Os brinquedos elétricos são ligados frequentemente, outros desmontados e pintados para evitar a corrosão do tempo sem uso. Os equipamentos têm bom estado aparente, fruto do esforço de quem dorme e acorda no circo, nos tantos trailers e caminhões vazios de alegria. Com custo de manutenção superior a R$ 20 mil mensais, acrescido dos rendimentos perdidos, o prejuízo estimado é de R$ 100 mil desde a última bilheteria.

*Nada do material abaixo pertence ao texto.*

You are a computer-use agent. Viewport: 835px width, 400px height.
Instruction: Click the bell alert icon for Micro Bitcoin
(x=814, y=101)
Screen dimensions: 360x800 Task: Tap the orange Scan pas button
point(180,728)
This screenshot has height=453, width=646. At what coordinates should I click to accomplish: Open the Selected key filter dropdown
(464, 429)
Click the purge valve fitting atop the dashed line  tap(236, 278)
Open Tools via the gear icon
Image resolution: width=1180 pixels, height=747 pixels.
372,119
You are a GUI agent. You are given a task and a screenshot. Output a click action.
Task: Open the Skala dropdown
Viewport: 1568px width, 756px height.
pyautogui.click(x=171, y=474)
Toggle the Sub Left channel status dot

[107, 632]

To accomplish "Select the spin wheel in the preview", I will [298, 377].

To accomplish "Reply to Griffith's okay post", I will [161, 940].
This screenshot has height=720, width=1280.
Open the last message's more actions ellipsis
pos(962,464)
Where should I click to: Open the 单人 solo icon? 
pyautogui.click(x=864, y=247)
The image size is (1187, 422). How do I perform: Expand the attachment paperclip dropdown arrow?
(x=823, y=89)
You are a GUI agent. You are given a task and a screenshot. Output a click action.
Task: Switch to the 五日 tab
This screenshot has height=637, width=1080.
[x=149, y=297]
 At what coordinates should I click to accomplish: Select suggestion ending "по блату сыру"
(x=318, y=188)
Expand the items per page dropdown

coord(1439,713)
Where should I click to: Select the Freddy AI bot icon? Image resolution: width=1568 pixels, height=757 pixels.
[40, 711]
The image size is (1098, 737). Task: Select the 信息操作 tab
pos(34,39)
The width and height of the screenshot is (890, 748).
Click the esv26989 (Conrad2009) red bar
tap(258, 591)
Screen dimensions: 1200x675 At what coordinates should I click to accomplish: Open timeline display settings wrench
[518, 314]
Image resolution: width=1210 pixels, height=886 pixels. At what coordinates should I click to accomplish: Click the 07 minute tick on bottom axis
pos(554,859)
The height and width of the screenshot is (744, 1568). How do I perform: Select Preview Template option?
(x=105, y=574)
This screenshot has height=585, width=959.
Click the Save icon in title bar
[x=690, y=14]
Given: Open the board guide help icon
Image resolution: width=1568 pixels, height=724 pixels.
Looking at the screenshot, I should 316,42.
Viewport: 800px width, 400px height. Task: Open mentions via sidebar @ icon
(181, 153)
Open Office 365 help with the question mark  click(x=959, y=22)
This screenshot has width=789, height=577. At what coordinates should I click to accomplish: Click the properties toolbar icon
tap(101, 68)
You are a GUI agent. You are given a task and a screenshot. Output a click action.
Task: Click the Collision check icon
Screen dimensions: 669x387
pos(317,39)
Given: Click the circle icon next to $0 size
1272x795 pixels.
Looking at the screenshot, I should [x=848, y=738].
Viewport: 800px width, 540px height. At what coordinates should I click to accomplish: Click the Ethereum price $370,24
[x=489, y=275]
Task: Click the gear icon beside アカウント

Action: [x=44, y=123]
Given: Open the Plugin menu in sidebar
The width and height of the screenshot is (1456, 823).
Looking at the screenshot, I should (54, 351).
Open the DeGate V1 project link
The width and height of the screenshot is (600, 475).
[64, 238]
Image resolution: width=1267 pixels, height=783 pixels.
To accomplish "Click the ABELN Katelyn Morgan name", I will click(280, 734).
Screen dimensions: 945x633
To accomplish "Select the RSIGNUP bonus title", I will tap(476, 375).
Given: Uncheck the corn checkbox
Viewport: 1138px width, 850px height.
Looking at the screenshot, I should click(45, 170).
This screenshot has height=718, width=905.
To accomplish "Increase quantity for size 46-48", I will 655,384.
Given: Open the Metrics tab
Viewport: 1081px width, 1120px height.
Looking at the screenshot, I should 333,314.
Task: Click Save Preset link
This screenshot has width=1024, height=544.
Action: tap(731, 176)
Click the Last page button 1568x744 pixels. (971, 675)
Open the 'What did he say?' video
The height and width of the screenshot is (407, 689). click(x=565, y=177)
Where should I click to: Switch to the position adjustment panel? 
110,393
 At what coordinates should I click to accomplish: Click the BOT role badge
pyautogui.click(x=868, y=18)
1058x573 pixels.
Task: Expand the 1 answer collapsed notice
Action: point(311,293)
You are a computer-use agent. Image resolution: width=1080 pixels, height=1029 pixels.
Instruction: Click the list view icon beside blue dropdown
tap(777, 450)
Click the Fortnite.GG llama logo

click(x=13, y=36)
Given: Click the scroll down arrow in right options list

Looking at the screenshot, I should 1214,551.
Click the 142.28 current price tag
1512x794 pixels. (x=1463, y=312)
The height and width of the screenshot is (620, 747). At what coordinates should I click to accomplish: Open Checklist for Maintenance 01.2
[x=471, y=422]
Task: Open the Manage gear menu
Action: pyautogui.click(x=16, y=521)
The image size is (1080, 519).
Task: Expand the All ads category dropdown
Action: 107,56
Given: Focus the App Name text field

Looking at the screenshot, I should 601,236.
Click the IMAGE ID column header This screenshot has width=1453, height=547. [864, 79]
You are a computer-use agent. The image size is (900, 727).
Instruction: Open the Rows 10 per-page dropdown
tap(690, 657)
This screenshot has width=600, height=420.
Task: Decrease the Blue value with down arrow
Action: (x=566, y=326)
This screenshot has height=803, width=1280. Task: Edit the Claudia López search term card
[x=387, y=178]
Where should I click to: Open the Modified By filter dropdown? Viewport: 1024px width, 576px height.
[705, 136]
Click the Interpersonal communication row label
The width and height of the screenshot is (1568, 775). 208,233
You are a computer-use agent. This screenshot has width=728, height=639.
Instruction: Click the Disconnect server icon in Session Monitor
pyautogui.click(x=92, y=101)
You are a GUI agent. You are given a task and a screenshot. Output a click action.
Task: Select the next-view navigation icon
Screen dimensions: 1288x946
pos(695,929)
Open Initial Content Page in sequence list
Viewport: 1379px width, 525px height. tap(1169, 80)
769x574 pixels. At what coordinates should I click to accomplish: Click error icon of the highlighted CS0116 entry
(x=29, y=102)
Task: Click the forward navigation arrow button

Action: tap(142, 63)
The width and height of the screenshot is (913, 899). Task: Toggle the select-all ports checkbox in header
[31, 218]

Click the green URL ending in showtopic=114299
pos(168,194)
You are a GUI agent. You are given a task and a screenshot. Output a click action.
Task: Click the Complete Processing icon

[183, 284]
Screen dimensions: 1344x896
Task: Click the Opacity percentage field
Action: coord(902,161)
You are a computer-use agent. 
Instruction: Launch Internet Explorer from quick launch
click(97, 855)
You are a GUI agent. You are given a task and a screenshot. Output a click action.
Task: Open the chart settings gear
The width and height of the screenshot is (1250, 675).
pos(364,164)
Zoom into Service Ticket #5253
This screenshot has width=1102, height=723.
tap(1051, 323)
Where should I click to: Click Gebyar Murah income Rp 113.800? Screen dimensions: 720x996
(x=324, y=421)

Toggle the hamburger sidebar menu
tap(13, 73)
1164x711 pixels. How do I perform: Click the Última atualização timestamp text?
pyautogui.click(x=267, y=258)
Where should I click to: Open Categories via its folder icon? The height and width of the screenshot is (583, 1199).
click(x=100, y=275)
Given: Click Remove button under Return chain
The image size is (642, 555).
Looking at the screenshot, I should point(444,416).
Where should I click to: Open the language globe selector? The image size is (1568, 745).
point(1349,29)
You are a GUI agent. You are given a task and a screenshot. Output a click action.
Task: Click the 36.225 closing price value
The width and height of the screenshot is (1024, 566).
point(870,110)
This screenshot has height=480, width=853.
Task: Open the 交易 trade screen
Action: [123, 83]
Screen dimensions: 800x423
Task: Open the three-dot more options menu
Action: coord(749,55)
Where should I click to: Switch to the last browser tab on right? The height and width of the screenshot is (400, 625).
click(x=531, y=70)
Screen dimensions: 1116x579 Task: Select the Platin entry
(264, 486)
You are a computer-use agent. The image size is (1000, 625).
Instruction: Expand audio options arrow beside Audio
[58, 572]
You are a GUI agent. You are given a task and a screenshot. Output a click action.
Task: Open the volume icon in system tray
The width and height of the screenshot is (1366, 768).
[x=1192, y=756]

Nascido como Circo Real Di Roma e rebatizado inúmeras vezes a partir de parcerias, o local contava com 45 profissionais nas excursões por Paraná, Santa Catarina e Rio Grande do Sul. Até que as apresentações foram suspensas. O administrador surpreende ao revelar que mais da metade dos artistas decidiu permanecer no terreno, mesmo comunicados da dispensa por falta de recursos para manter os salários em dia: "Juntos com o circo, sempre" foi a resposta ao circo familiar.
Hoje, cestas básicas doadas por comerciantes e moradores do bairro se tornaram essenciais para manter a equipe. Chocolates foram doados e distribuídos pelos comediantes a famílias carentes.
Com campanhas nas redes sociais, doações em dinheiro foram feitas de moradores de municípios no norte do Brasil, local nunca visitado pelos artistas.
O alvará para apresentações, expedido pelo executivo e afixado na entrada do circo, venceu neste domingo de Páscoa, data em que o grupo realizou uma apresentação para cadeiras vazias. Por meio do Facebook e do Instagram, malabaristas, mágicos, palhaços e demais artistas fizeram um show online. Gratuito, o espetáculo foi acompanhado por mais de mil espectadores. Quem quisesse podia contribuir com qualquer valor para uma das contas do circo.
Após deixarem o bairro Ipanema — mudança ainda sem data definida —, o grupo irá à Restinga, no extremo-sul da Capital. Mas não sem antes agradecer à ajuda da vizinhança.
— Depois que isso passar, e vai passar, vamos fazer uma apresentação gratuita para comemorar e mostrar todo nosso carinho por todo mundo que está do nosso lado — finaliza Alex, com um sorriso de esperança de quem não vê a hora de o espetáculo recomeçar.